══ Information provided ══
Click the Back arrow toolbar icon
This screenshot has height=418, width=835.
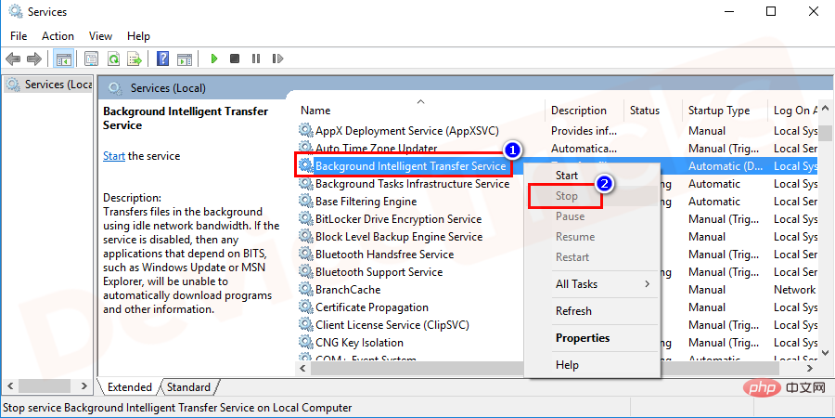(x=13, y=59)
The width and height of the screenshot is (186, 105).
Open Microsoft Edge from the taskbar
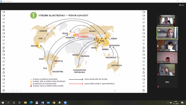31,103
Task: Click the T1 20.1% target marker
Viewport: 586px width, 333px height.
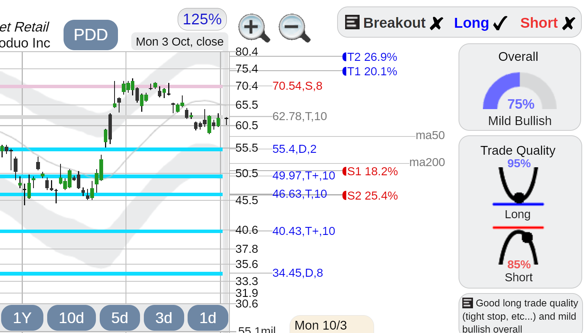Action: point(370,71)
═══
§ **Work order**
In your answer, copy exactly the lines running from the line with "Open Microsoft Edge from the taskbar" to the end of the material above, both included, and omit all pictures.

§ **Solution below**
Open Microsoft Edge from the taskbar
31,103
Task: Click the T1 20.1% target marker
Viewport: 586px width, 333px height.
Action: point(370,71)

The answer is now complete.